My son, Sam, is quite artistic. He's always been a doodler, and for the past couple of years, his doodles have been of this one particular celtic knot design. Above, you can see one of his first designs, which he drew onto the surface of his desk. Yes, I know that it looks like maybe it's on someone's skin, but no, it's on his desk, lol.
Here it is on his skin. I HATE it when folks draw on themselves - shame on you, Sam! You are going to get ink poisoning!
You can see the basic doodle in this fancier doodle, and you can also see it in the owl -
Sooooo..... I thought that it would be fun to try to knit this doodle!
I didn't know too much about cables, and I knew absolutely nothing about charting cables. I threw myself on the mercy of my email pal, Susan, who knows everything there is to know about knitting, and she launched me on the right track.
Many sheets of graph paper later, I had a design to swatch.
This is much harder than it looks! The pink swatch was my first one, and it's... meh.
What helped me to get a swatch that I like is to chart only the "pattern" rows. You know, like charting lace, where you chart the "pattern rows" but not the "resting rows." Eureka - I had that little brain storm and then I was able to actually make it work.
When I finally got a swatch that I liked, I trotted on down to the yarn store, and my friend, Joyce, was there and I made her pick out some yarn, heh. It's so nice to have such nice, accomodating friends! Joyce selected this wonderful, heathery, Cascade 220 in the most manly of manly colors - sort of a heathery army green. Perfect!
The way that I solved the problem of the "circles" is to not solve the problem at all. I find that this way is *always* the easiest, lol.
In the photo above, you can see that I got to a spot where the two smaller circles would have to cross the large, center circle, in an area where the slope of the upper circle is pretty much vertical. I swatched and swatched and scratched my head and scratched my head, and I never could figure out how I was going to make this work with traditional cable techniques, so I just ended the cable, put it on pins and decided to just sew them together. It works perfectly!!!
Actually, I didn't exactly sew the cables, it's more like I crocheted them. I held some yarn on the inside of the hat, and I fished a loop through one of the knit stitches of the cable.
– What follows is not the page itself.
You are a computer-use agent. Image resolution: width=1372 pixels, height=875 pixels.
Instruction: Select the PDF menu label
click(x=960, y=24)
Then, I fished a loop through the other knit stitch of the cable. I found that this side-by-side arrangement is important so that the stitches sit properly.
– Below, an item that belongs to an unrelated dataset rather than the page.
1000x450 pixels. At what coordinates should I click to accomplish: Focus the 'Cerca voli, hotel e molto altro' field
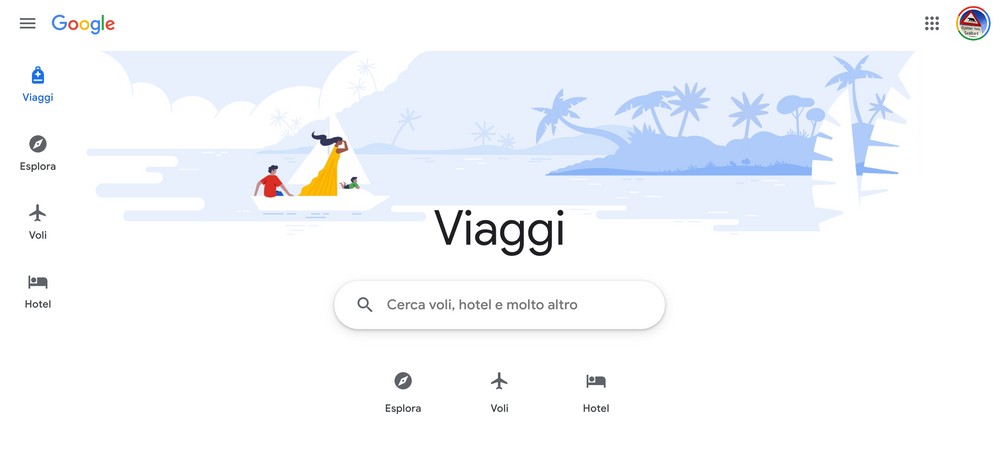coord(499,305)
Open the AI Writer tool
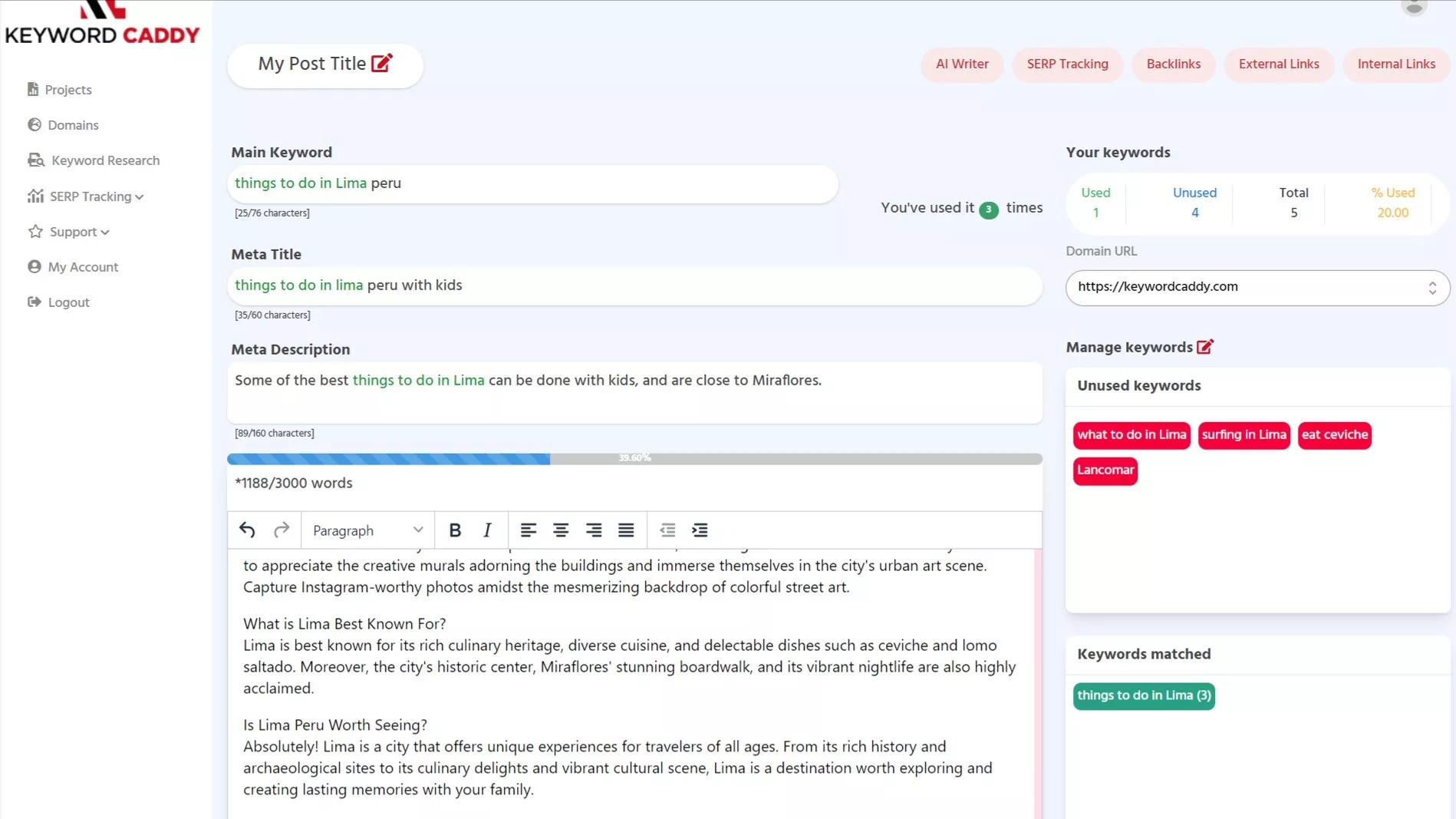Screen dimensions: 1456x819 (961, 64)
My first attempt was to just embroider the cables with a chain stitch, and they came out way too flat and ... well... flat. Cables stand up from the knitting - the stitches are sort of at an angle to the plane of the reverse stockinette. Am I overanalyzing? Probably.
Anyway, so I fished the two loops through the last knitted loops of the cable. Then, I fished two more loops through and so on, always fishing the yarn up through from the inside of the hat, until I closed the gap, making sure that I had the over and under crossings correct.
The two little side circles took only two rounds of "fake knitting" while the large central circle took something like 6 or 8.
There's a little problem, though. The reverse stockinette background is visually composed of horizontal lines, right? Well, knitting going horizontal is also composed of horizontal lines... sigh. So, the cables don't pop quite like I'd like for them to, especially at the bottom of the design. However...
Sam loves his hat and recognized his doodle, straight away. YAY!
Oh, and yes, Sam's hair has blue streaks. This is what happens when you have long hair - and teenaged sisters. Sam's hair is wet in these pictures - when dry, the blue is MUCH bluer, heh heh heh.
Here is a side view...
And one from the top.
Do you see his hands? Next post - Sam's Mitts! Stay tuned!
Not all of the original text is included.